Matt Rosenberg: Paying for health insurance outside of a large employer plan can be very expensive. Also, the thought of not having some sort of catastrophic healthcare coverage is very scary for most people. So, it’s not surprising to see health insurance listed as the most desired workplace benefit. However, I am surprised that PTO and student loan forgiveness are the second and third most desired benefits. More specifically, it’s surprising to see these two benefits higher on the list than a 401(k) match which was listed as the 5th most desired benefit (after working remotely – 4th).
A benefit package should ideally be a mix of short and long-term perks. A 401(k) match is essentially additional compensation for the employee and will lead to a much higher probability of retirement success. By not saving towards retirement, young millennials would be missing out on the greatest asset they have on their side—time. The contributions made to a 401(k) match have the potential to grow significantly over the long term. I don’t fault young millennials for thinking about PTO and loan debt forgiveness– those benefits address issues closer at hand in their situation. However, it’s very important they consider the whole picture and not just the short-term.

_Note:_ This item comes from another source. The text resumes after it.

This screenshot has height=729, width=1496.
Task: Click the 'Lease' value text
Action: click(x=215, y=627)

Among young millennials with outstanding debt, student loan repayment was viewed as being the most important use of their benefit dollars. For young job seekers who have debt weighing on their minds, how would you suggest they approach prioritizing potential workplace benefits?

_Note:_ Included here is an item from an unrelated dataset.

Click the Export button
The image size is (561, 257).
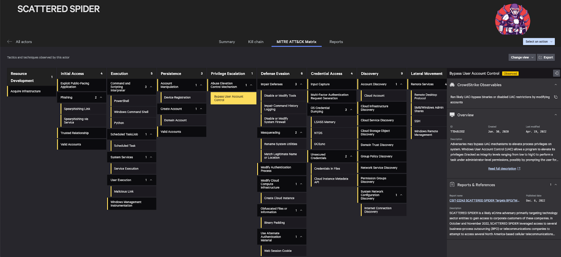(x=546, y=58)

MR: I remember starting my first job after graduating from college and receiving the benefits package from the HR department. There were a lot of choices and it can be overwhelming to make sense of it all, especially when you’re also focused on the actual work that needs to be performed. Here are a few suggestions:
- Approach benefits and financial planning decisions objectively. List out the expected dollar value of each benefit over a long period of time so you can evaluate it adequately.
- Take the time to understand all your options. Selecting the right benefits will not just have a significant impact on your financial future but can also provide peace of mind. It’s not something that should be rushed.
- Get help. For some, it may be their first experience with health insurance, retirement plans, etc. Seeking professional advice on these decisions early in one’s career will likely pay for itself in spades.
Do you have any additional advice for the many young Americans who are just now starting their careers?
MR: I highly recommend that everyone takes time to clearly identify their financial goals and values. Many people think that setting financial goals simply means trying to accumulate as much wealth over time as possible. This isn’t true; and understanding one’s values and goals is a very important first step in the financial planning process.
Finally, take time to educate yourself about the personal financial impact of your employment decisions. The AICPA’s 360 Degrees of Financial Literacy website is full of free resources including information about what questions to ask when evaluating benefits as well as a wide-variety of calculators on topics such as 401(k)s, loan repayment and setting a monthly budget.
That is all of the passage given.